• [Data for processing]:
******************************
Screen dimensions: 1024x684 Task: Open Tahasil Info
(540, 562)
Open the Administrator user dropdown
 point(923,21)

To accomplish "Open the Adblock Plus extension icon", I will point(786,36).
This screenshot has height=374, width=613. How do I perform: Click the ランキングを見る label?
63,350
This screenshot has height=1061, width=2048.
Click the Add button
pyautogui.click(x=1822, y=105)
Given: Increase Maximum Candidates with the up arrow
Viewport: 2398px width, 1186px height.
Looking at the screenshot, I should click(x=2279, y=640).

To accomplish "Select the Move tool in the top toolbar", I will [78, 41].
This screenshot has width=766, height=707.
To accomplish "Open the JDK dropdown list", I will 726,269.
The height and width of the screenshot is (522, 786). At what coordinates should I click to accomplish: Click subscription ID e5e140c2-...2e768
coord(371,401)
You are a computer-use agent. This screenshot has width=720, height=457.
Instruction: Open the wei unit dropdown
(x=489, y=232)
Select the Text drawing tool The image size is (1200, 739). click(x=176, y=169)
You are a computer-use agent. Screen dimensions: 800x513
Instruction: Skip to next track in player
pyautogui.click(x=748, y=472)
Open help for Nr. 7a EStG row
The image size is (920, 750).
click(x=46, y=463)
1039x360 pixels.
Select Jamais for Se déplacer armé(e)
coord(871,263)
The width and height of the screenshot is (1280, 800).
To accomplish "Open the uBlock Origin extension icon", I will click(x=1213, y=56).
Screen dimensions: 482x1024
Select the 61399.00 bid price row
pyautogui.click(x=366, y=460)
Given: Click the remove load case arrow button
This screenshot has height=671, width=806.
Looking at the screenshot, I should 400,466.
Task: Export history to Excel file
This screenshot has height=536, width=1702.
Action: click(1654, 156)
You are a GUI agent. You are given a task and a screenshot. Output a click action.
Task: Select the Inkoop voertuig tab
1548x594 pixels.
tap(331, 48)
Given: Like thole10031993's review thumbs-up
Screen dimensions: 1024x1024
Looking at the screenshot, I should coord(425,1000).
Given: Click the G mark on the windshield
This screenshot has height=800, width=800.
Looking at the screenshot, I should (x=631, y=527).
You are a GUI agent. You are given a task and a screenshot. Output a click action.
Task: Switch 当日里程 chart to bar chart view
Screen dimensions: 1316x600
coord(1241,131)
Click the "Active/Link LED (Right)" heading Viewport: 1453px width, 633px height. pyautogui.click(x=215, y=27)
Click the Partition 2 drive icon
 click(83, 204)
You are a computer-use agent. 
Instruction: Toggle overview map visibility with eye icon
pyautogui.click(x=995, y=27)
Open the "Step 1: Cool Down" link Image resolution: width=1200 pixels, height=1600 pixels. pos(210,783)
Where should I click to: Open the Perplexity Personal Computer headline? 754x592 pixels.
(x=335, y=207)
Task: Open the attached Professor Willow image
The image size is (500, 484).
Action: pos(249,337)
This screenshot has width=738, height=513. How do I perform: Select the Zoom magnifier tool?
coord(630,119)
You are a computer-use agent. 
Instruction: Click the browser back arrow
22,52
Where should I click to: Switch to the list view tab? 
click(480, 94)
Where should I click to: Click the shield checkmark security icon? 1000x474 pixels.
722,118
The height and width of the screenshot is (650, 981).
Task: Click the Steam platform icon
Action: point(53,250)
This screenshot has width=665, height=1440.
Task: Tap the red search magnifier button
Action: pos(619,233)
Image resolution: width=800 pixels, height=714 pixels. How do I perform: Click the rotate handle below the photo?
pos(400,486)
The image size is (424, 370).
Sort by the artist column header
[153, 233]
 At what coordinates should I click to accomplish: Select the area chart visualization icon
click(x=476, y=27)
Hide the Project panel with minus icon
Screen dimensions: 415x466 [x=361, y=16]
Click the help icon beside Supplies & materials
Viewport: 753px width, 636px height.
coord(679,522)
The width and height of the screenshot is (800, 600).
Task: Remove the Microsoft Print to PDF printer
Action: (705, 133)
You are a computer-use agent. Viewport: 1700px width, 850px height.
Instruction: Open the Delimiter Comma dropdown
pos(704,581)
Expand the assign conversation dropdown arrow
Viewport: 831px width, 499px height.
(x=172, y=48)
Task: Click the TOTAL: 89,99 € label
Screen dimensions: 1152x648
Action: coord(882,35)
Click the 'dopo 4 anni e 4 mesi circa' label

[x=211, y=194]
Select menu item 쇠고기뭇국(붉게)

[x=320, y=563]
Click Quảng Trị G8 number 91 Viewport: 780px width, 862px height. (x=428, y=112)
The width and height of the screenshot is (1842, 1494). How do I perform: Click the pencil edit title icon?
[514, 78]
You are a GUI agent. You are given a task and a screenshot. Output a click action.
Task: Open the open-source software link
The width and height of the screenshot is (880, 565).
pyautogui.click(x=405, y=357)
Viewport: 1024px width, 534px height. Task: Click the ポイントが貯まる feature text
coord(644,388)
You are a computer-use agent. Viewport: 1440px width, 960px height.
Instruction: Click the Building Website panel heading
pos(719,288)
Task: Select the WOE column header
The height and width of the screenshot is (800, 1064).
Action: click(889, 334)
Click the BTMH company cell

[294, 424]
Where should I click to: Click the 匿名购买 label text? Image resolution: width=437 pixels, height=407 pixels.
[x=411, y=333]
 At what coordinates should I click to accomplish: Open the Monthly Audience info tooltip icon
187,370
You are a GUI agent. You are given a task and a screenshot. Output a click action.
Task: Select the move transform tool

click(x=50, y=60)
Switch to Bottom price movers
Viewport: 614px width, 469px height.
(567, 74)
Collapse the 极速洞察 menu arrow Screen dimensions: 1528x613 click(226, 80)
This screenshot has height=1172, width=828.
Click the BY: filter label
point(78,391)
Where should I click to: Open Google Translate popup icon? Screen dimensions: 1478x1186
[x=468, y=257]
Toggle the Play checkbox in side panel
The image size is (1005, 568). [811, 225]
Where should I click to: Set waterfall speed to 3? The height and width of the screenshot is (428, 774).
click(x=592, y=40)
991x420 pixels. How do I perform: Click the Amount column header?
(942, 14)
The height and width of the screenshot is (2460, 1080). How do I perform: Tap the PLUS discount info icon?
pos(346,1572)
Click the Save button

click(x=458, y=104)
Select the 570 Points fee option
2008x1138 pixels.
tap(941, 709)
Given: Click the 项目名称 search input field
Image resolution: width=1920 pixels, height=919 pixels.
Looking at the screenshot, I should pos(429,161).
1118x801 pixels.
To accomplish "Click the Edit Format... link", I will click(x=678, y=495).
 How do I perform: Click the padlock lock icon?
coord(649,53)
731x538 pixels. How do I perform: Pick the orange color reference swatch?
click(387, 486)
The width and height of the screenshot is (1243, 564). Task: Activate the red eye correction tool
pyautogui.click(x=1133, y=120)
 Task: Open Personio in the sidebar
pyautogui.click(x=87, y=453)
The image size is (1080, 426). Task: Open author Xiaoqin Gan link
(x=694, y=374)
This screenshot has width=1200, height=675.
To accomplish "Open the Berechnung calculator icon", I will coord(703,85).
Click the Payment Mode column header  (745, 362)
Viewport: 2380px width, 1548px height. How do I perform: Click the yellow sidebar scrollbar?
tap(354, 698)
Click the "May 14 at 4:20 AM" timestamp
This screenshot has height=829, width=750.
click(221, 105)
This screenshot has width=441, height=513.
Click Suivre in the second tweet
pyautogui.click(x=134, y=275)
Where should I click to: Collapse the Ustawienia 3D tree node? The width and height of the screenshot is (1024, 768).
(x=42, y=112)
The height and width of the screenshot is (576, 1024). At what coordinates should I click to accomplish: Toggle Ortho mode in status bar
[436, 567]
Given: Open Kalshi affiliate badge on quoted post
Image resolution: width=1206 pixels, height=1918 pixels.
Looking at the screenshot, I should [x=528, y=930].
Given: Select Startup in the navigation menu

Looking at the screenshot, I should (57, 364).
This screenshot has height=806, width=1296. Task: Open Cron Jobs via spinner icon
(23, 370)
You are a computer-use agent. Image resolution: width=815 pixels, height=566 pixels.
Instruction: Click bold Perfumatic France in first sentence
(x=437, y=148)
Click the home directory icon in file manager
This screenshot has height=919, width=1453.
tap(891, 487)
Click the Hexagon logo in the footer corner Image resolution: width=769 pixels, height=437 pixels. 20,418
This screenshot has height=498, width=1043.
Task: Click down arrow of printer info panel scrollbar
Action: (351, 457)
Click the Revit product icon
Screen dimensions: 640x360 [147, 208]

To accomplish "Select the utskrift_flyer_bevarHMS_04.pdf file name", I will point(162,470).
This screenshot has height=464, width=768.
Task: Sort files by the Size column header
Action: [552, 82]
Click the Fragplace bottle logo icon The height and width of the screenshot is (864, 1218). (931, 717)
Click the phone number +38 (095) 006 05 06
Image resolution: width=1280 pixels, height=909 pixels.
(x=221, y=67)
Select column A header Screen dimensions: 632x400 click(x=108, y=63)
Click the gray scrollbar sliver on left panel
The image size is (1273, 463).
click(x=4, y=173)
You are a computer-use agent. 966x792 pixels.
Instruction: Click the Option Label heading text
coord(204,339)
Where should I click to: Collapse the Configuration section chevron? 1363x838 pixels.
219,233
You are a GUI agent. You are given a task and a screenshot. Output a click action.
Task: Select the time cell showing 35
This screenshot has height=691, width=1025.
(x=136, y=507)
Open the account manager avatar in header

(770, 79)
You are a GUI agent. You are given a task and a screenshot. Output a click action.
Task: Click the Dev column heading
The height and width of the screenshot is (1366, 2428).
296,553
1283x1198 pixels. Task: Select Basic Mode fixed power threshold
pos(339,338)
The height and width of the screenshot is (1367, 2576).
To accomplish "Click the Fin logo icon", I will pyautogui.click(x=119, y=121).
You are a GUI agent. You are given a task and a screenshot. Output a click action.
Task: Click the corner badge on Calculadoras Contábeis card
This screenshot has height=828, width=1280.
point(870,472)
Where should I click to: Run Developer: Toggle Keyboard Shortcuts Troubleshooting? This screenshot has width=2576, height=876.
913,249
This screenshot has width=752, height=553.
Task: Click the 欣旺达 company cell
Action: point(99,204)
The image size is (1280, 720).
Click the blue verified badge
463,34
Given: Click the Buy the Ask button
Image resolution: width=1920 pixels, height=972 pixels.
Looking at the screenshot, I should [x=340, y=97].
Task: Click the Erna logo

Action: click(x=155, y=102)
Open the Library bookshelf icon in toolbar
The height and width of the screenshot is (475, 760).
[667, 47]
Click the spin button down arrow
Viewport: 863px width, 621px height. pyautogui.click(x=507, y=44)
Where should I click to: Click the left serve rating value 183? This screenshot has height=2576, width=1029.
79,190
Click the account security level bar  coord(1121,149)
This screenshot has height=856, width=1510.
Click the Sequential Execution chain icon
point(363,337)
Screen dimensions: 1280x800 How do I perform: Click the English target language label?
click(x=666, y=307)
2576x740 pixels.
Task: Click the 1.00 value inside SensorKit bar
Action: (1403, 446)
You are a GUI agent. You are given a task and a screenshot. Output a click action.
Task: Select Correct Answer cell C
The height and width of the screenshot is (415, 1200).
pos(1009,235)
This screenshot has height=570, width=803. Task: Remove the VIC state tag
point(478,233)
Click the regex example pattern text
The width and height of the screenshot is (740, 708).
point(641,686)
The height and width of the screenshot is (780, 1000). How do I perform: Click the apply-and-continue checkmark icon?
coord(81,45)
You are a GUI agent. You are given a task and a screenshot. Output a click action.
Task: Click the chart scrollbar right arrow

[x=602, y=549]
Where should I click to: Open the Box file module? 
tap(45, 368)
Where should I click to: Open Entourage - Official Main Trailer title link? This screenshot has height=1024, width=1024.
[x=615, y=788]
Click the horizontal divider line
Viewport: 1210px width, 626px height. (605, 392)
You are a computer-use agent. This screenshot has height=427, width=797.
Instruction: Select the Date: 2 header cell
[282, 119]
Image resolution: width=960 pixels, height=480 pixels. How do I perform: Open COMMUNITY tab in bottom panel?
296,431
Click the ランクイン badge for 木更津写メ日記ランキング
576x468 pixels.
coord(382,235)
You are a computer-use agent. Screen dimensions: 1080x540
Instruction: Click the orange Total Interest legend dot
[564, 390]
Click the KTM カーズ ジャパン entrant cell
******************************
In the listing above, find each line where "extension" occurs and copy it.

To accomplish "Open the Adblock Plus extension icon", I will point(786,36).
To accomplish "Open the uBlock Origin extension icon", I will click(x=1213, y=56).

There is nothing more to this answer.